--- Start of SELECTION ---
Most of us hate carrying them – and some of us don’t even pick them up if we drop them. So could we just phase them out?

Although they're still legal tender, you'll almost never be asked for a 1c coin in either Finland and the Netherlands.
Although they're still legal tender, you'll almost never be asked for a 1c coin in either Finland and the Netherlands.
Image: ben.chaney via Flickr

THEY’RE SMALL, FIDDLY, machines don’t accept them – and quite a few of us simply throw them away, or don’t bother picking them up if we drop them.

They’re also a fairly expensive business – with mints across Europe forced to continue producing more and more, in order to cover the shortage that arises when we keep them in jars and drawers across the continent.

But could Ireland ever simply decide to stop using the 1c and 2c coins?

A Europe-wide survey taken in September 2010 revealed that the Irish were among the Europeans who most favoured the removal of 1c and 2c coins from circulations, with 89 per cent of Irish people wanting to scrap the 1c coin and 73 per cent looking to abandon the 2c piece.

That was out of the 26 per cent of Irish people who said there were too many coins to begin with – with only 70 per cent of people satisfied that there were just the right number of Euro pieces in circulation.

Unsurprisingly, though many countries were similarly minded – a significant number of people in every Eurozone country were dissatisfied with the current rage of coins – there was just one countries where fewer than one-in-ten said there were too many coins.
--- End of SELECTION ---
--- Start of AVAILABLE DATA ---
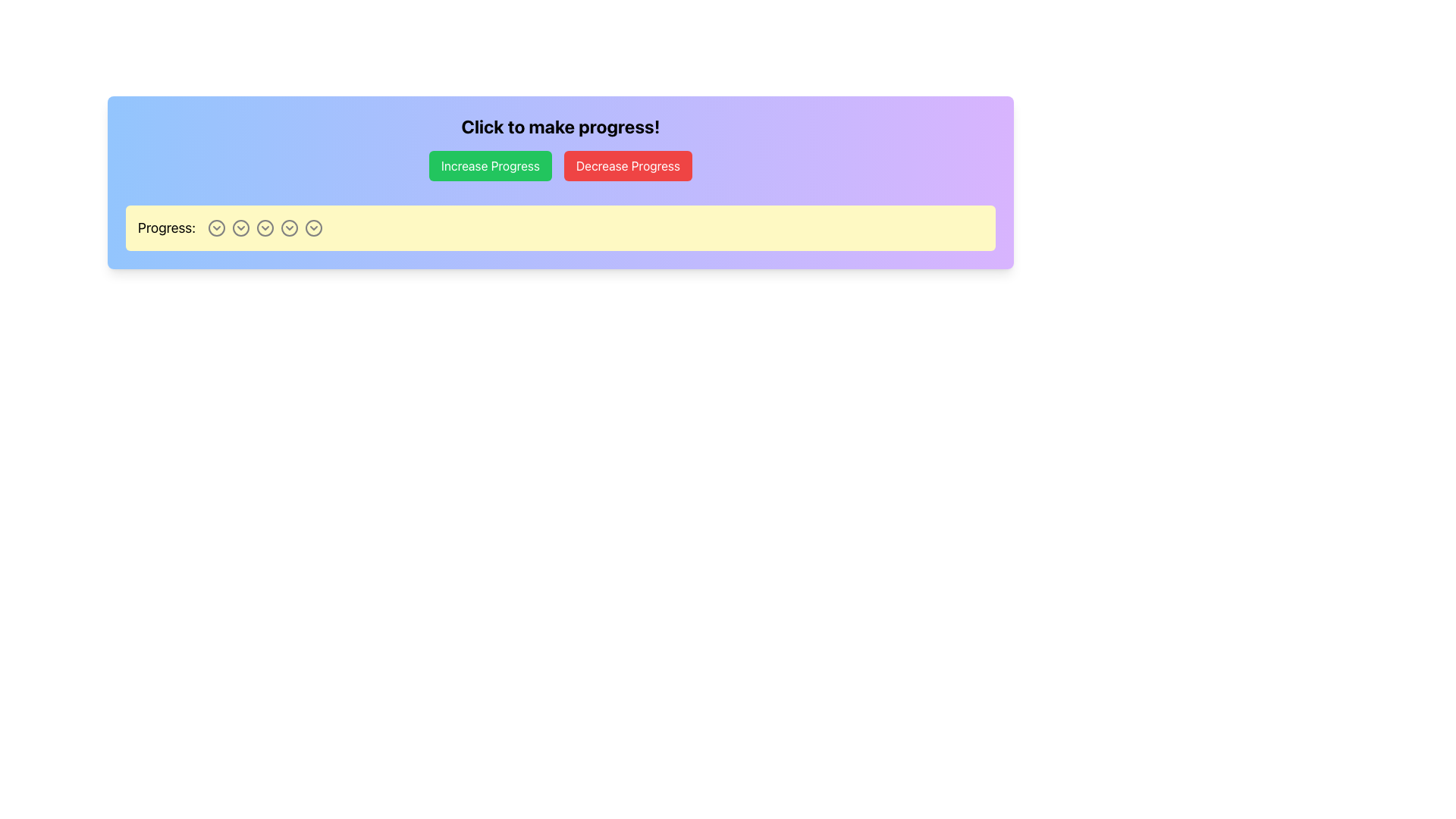 Image resolution: width=1456 pixels, height=819 pixels. I want to click on the button that decreases progress, located to the right of the 'Increase Progress' button, to trigger a visual effect, so click(628, 166).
--- End of AVAILABLE DATA ---
In the piece on small euro coins, when was the Europe-wide survey taken? The lines are separate material and have no connection to the piece on small euro coins.

> **TASK RESPONSE**
September 2010